## Required work
Reproduce the listing lines without any change, starting with the line containing "1512x811 pixels. Task: Open" and going on through the line containing "[x=94, y=174]", and omit the pictures from your answer.

## Entries
========
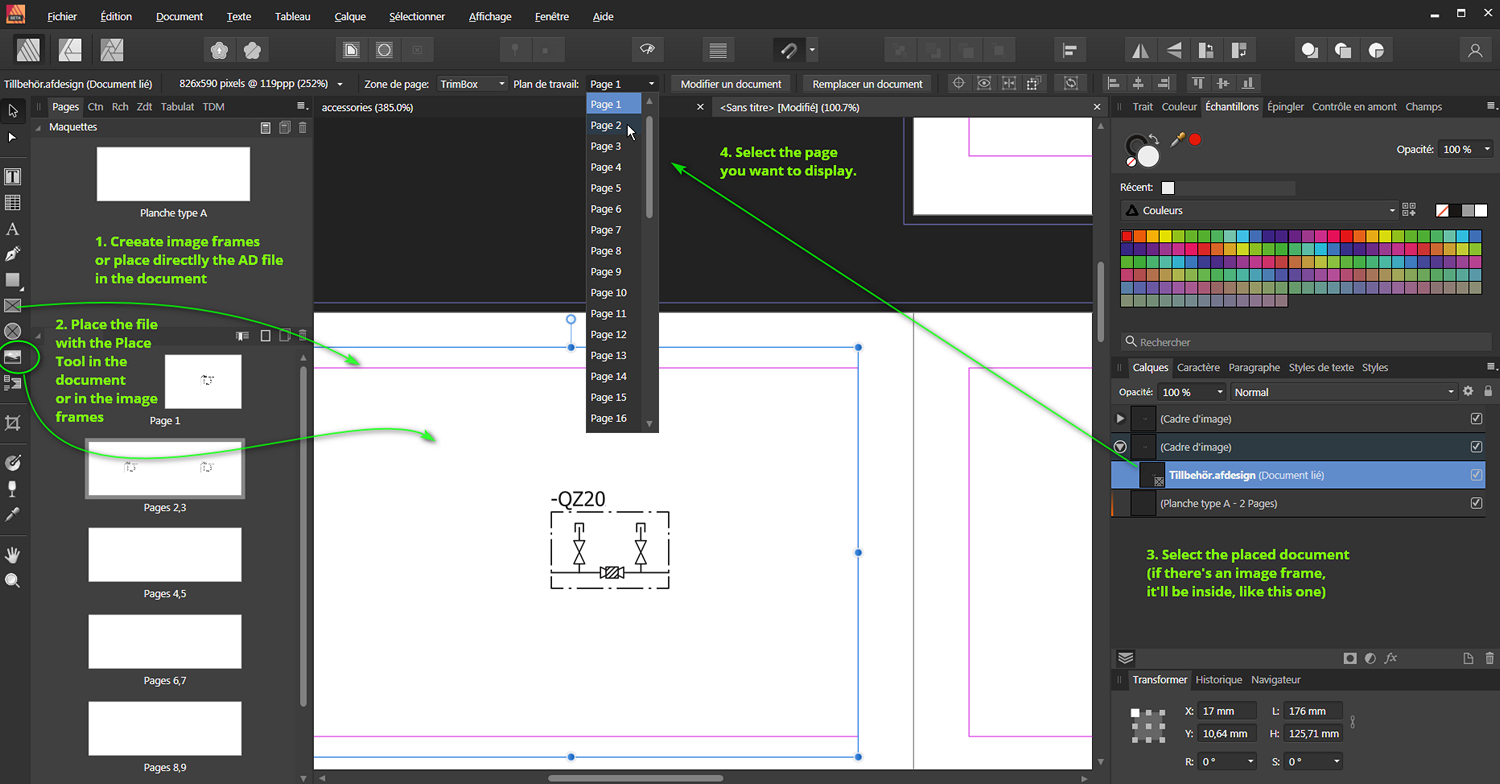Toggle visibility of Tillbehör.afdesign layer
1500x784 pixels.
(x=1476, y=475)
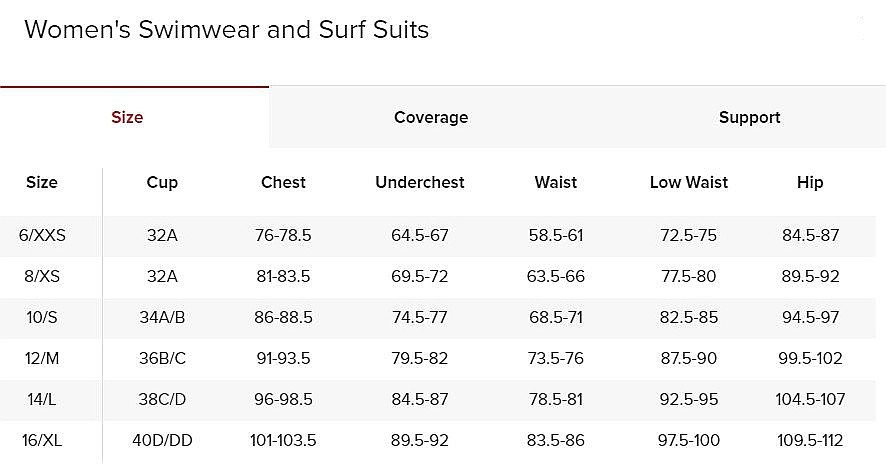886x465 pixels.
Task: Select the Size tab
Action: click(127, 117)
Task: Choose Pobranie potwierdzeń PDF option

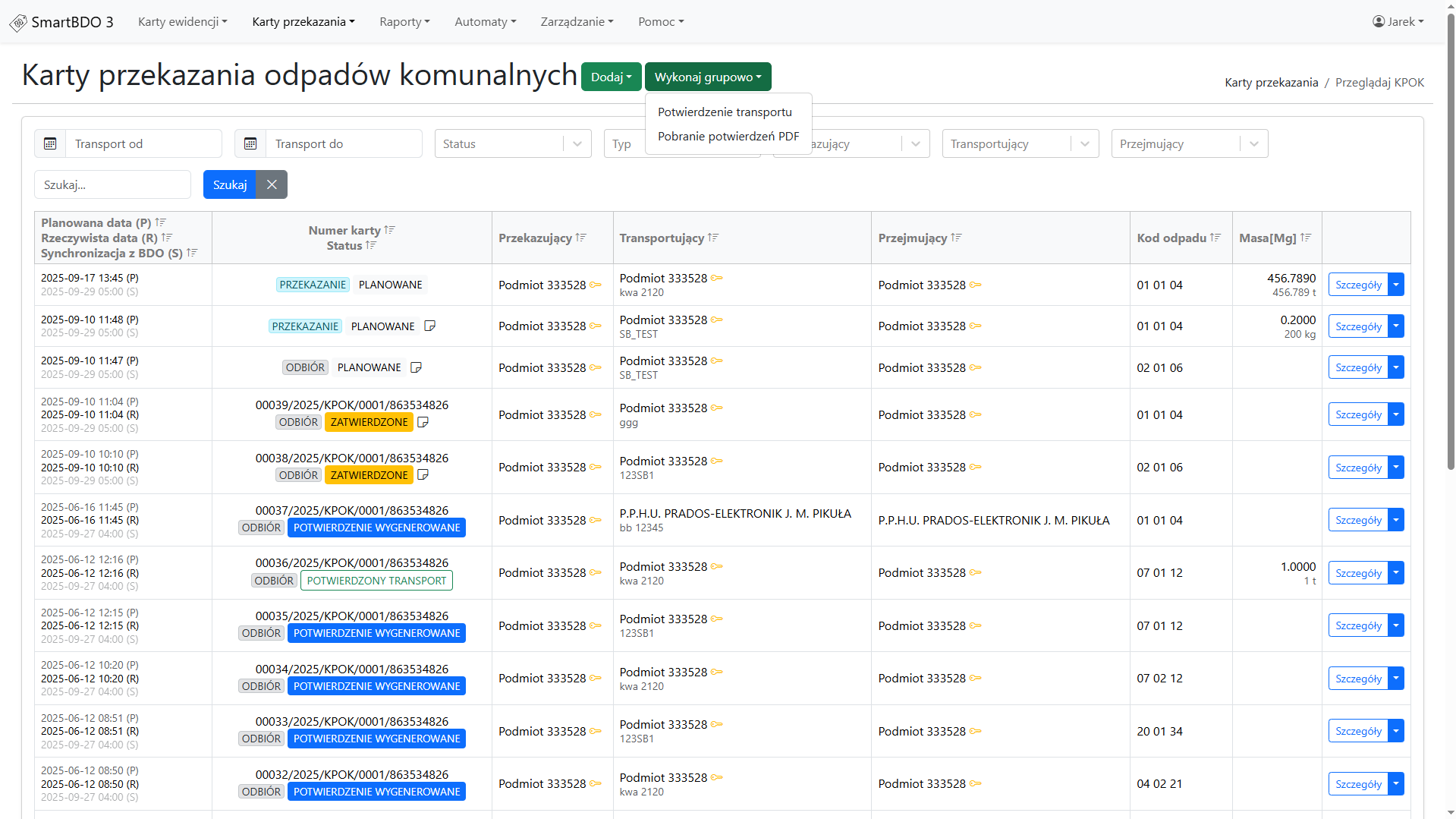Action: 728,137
========
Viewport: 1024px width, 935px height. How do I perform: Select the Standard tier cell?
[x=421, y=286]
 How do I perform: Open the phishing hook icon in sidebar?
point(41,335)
========
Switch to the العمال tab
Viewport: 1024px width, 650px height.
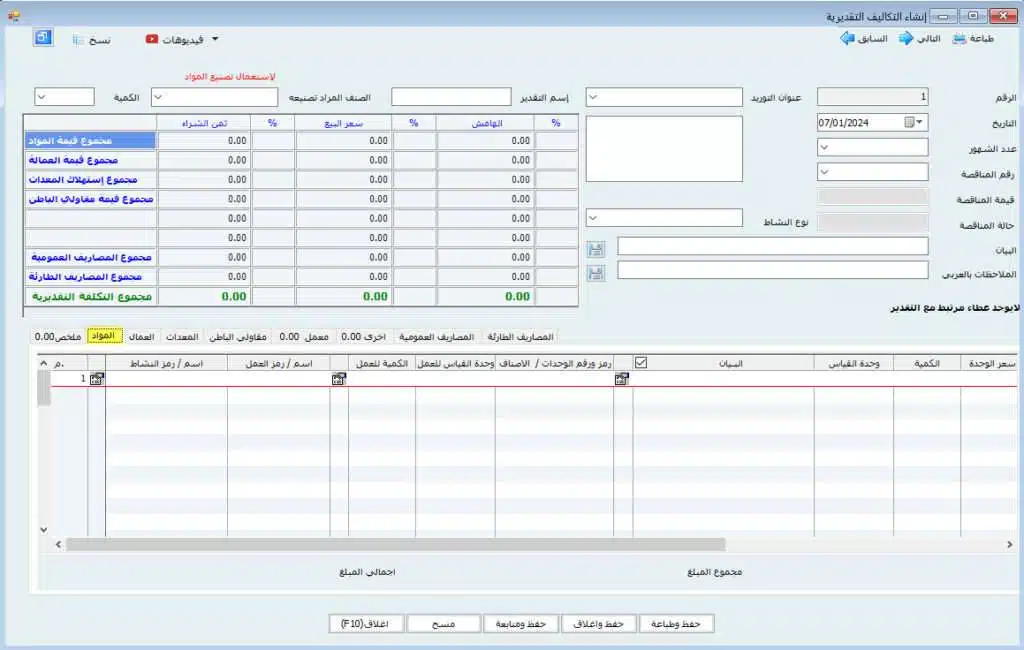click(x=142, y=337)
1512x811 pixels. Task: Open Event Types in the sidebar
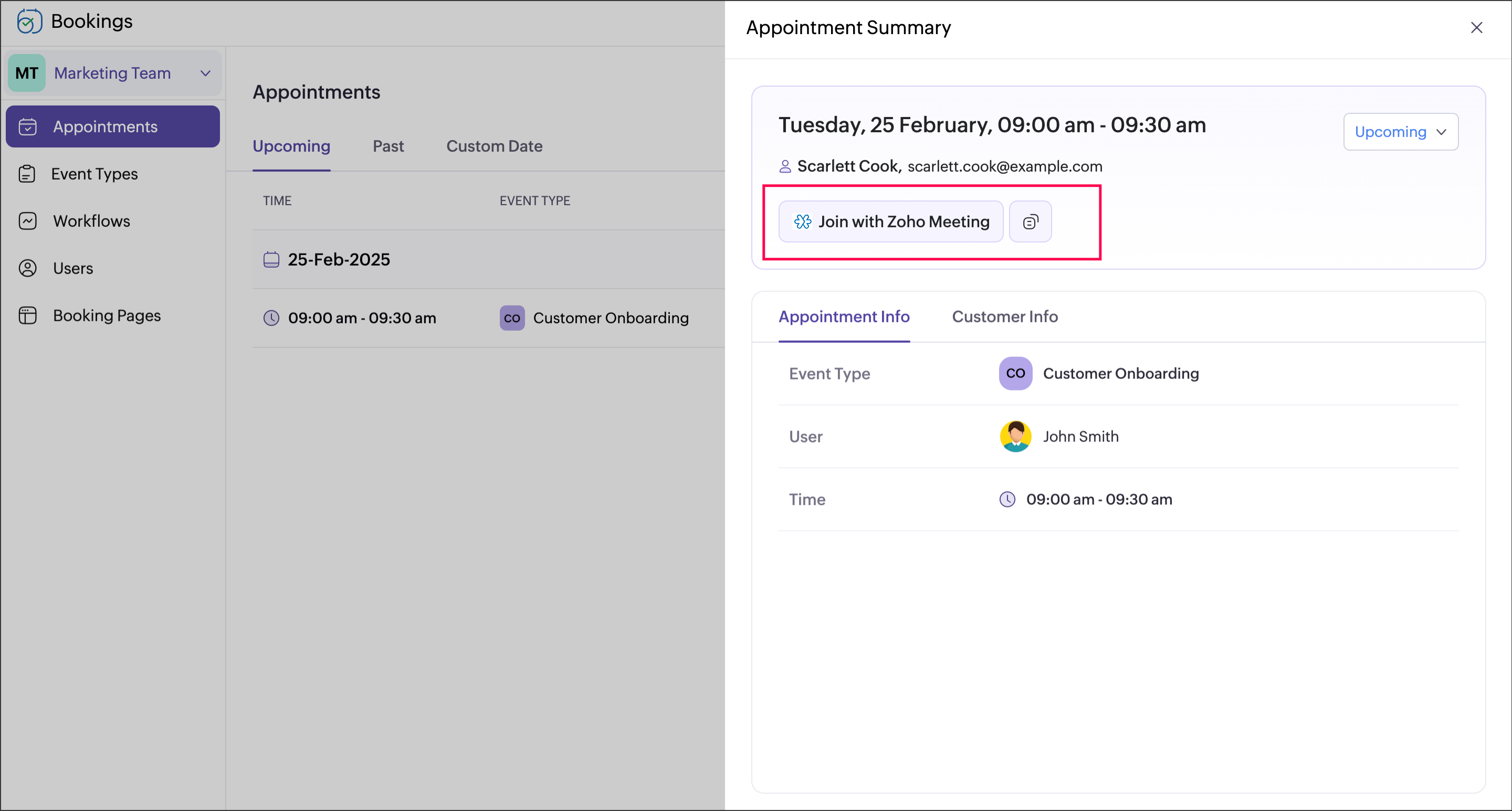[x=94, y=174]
========
## Full response
1512x811 pixels. Task: Open Event Types in the sidebar
[x=94, y=174]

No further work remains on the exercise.